Immunohistochemistry on BALF cell spots indicated that compared to control, ORN06 increased the number of CD11c-positive macrophages and/or dendritic cells, and increased the number of CD45-positive leukocytes for both male and female mice, and these effects were reversed with SAP injections (Fig 2, S5C and S5D Fig). Male control mice had more CD11b-positive blood and inflammatory macrophages in the BALF than female control mice (S5B Fig). Compared to control, ORN06 increased the number of CD11b positive cells in the BALF from female mice but not male mice, and SAP treatments reversed the ORN06-induced increase in the female mice (S5B Fig). The ORN06 treatment did not significantly increase the number of CD3-positive lymphocytes or Ly6G-positive neutrophils in the BALF from male or female mice (Fig 2, S5A and S5E Fig). Together, these results indicate that inhaled ORN06 causes an increase in monocytes/macrophages and CD-3 negative lymphocytes in the lung airspace, and that SAP injections can reverse this.

Fig 2. SAP attenuates ORN06-induced upregulation of inflammatory cells in mouse BAL.

Cell spots of BALF at day 3 were stained for the indicated markers. The percentage of cells stained was determined in 5 randomly chosen fields of 100–150 cells, and the percentage was multiplied by the total number of BALF cells for that mouse to obtain the total number of BALF cells staining for the marker. Values are mean ± SEM, n = 6 mice (3 males and 3 females), except control group where n = 8 (3 males and 5 females). **** p < 0.001 (1-way ANOVA, Dunnett’s test). There was no significant difference between the control group and the SAP-treated group.

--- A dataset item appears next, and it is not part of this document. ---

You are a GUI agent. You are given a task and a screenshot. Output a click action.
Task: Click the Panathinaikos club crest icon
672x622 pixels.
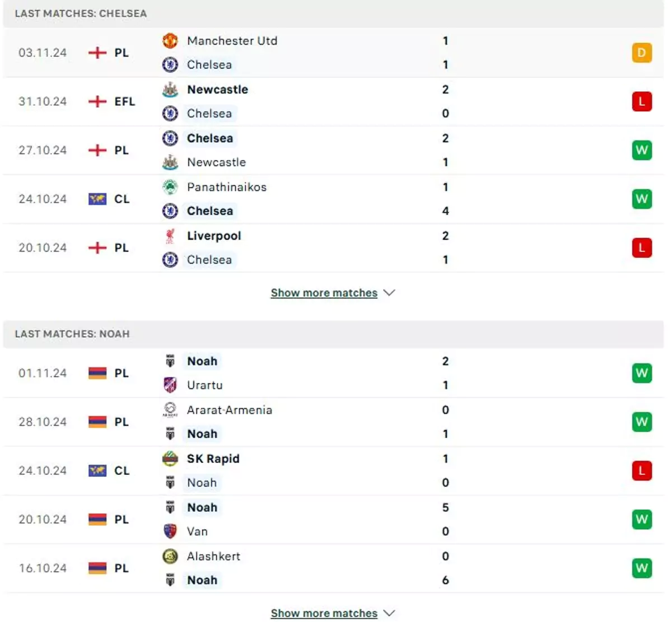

Aspirated ORN06 increases the local density of macrophages remaining in mouse lungs after BAL, and SAP injections counteract this

After BAL, lungs were inflated and cryosections were immunostained to determine if ORN06 aspiration affects the local density of selected immune cells. Compared to control, ORN06 increased the density of CD11b positive blood and inflammatory macrophages and CD45 positive leukocytes, and SAP reversed this, for male and female mice (Fig 3, S6 and S7 Figs). The ORN06 treatment with or without SAP caused a greater local density of CD11b positive cells in male compared to female mice, and ORN06 alone caused a greater number of CD45 positive cells in male mice (S7 Fig). Compared to control, ORN06 increased the density of CD11c positive alveolar macrophages and dendritic cells, and SAP reversed this, with significant effects for female but not male mice (Fig 3 and S7B Fig). ORN06 with or without SAP had no significant effect for male or female mice on the local density of Mac2/Gal3 positive alveolar macrophages [61] or Ly6G positive neutrophils (Fig 3, S7C and S7E Fig).

Fig 3. SAP attenuates ORN06-induced upregulation of inflammatory cells in lung tissues post-BAL.

Day 3 lung cryosections were stained for the indicated markers. The number of cells stained was determined in 6 randomly chosen 450 μm diameter fields, and the number of positive cells per mm² of lung tissue was calculated for each marker. Values are mean ± SEM, n = 6 mice (3 males and 3 females), except control group where n = 7 (3 males and 4 females). * p < 0.05, ** p < 0.01, *** p < 0.001, and **** p < 0.0001 (1-way ANOVA, Dunnett’s test).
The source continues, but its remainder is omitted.